V.27: Denn wie der Blitz aufgeht vom Aufgange und hinleuchtet bis zum Niedergange, so wird auch sein die Wiederkunft des Sohnes des Menschen.
V.28: Wo immer ein Leichnam ist, dort werden sich die Adler versammeln.“
Nachdem der göttliche Heiland genug über das Schicksal Jerusalems geredet hatte, geht er schließlich über auf seine Wiederkunft und erklärt die Anzeichen derselben, deren Kenntnis nicht bloß den Aposteln, sondern auch uns und allen später Lebenden heilsam ist. „Dann“ sagt er. Wann ist das? Hier und auch sonst, wie ich schon oft erklärt habe, drückt das Wort „dann“ nicht einen unmittelbaren zeitlichen Zusammenhang mit dem zuvor Erwähnten aus. Als er diese Aufeinanderfolge bezeichnen wollte, sprach er: „Sofort nach der Bedrängnis jener Tage.“ Wenn er nun hier nicht so spricht, sondern sagt:„dann“, so bezieht sich das nicht auf die Zeit unmittelbar nachher, sondern auf die Zeit, in der das geschehen soll, von dessen Eintreten er redet. So ist es auch mit den Worten: „In jenen Tagen kommt Johannes der Täufer“3 . Da meint der Evangelist auch nicht die unmittelbar folgende Zeit, sondern eine um viele Jahre spätere, da sich ereignete, wovon er eben redete. Denn auch an der Stelle, wo er von der Geburt Jesu, von der Ankunft der Weisen und dem Ende des Herodes berichtet, fährt er alsbald fort: „In jenen Tagen trat Johannes der Täufer auf“, obschon dreißig Jahre dazwischen lagen. Es ist eben der Schrift eigen, sich einer solchen Darstellungsweise zu bedienen. So ist es auch in unserem Falle.
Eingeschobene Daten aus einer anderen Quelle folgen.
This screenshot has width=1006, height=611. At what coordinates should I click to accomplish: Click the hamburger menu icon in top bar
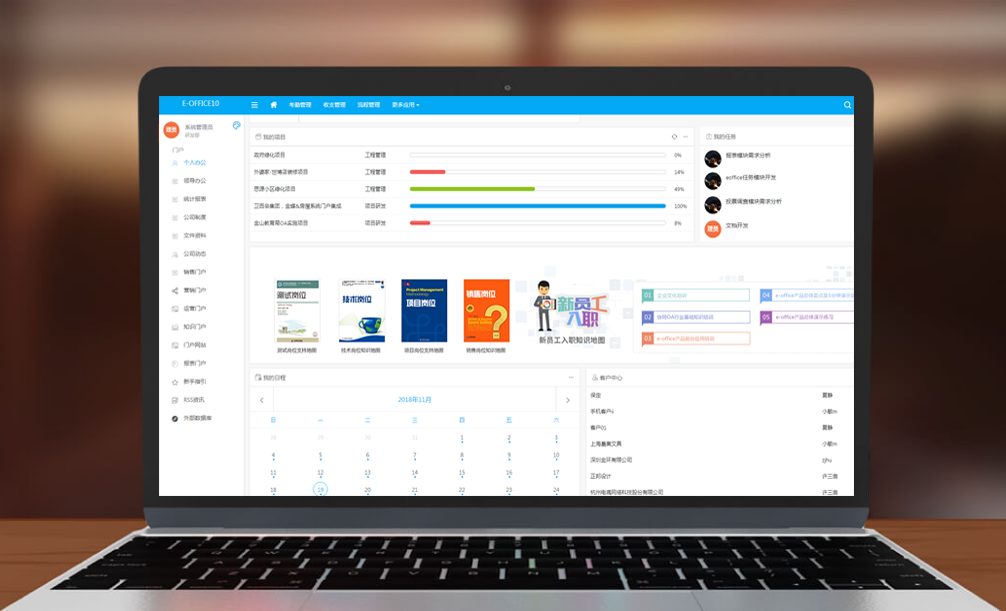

Der Herr übergeht die ganze Zeit, welche von der Eroberung Jerusalems bis zu dem Vorspiele der Vollendung verstreicht, und redet von der Zeit, die kurz vor der Vollendung liegt.
S. d1088 „Dann, wenn jemand euch sagt: Sieh, hier ist Christus oder dort, glaubet es nicht!“ Um die Jünger vor einem Irrtum in Bezug auf den Ort seiner Wiederkunft zu bewahren, gibt er die eigentümlichen Merkmale seiner zweiten Ankunft und die Zeichen der Verführer an. Er sagt, nicht so, wie er das erste Mal in Bethlehem erschien, in einem unbedeutenden Winkel der Erde und anfänglich von niemand gekannt, werde er dann erscheinen, sondern offenkundig und mit aller Herrlichkeit, ohne dass es noch eines besonderen Heroldes bedürfte. Das ist aber ein ganz wichtiges Merkmal seiner Wiederkunft, dass sie nicht im verborgenen stattfinden wird. Beachte aber, wie er jetzt nichts von einem Kriege erwähnt, um das, was er von seiner Wiederkunft sagt, genau von dem Früheren zu unterscheiden; darum redet er nur von den Betrügern. Betrüger gab es auch zu den Zeiten der Apostel: „Sie werden kommen und viele betrügen“; aber vor seiner zweiten Ankunft werden weit gefährlichere Betrüger auftreten, „sie werden Zeichen und Wunder verrichten, so dass, wenn es geschehen könnte, auch die Auserwählten irregeführt würden“. Gemeint ist der Antichrist, dem, wie er zeigt, manche dienen werden. Auch Paulus schreibt, nachdem er ihn den „Mann der Sünde“ und den „Sohn des Verderbens“ genannt, folgendermaßen über ihn: „Dessen Ankunft ist gemäß der Wirksamkeit des Satans in aller Kraft und in Zeichen und Wundern der Lüge und in jeglichem Betruge des Unrechtes für die, welche verloren gehen“4 . Sieh nun, wie der Herr die Jünger davor warnt: „Gehet nicht hinaus in die Wüste, gehet nicht hinein in die Kammern.“ Er sagt nicht: Gehet hin, aber glaubet nicht, sondern: Gehet nicht hinaus, gehet nicht hin. Denn der Betrug wird groß sein zu jener Zeit, sogar Zeichen werden zur Irreführung geschehen.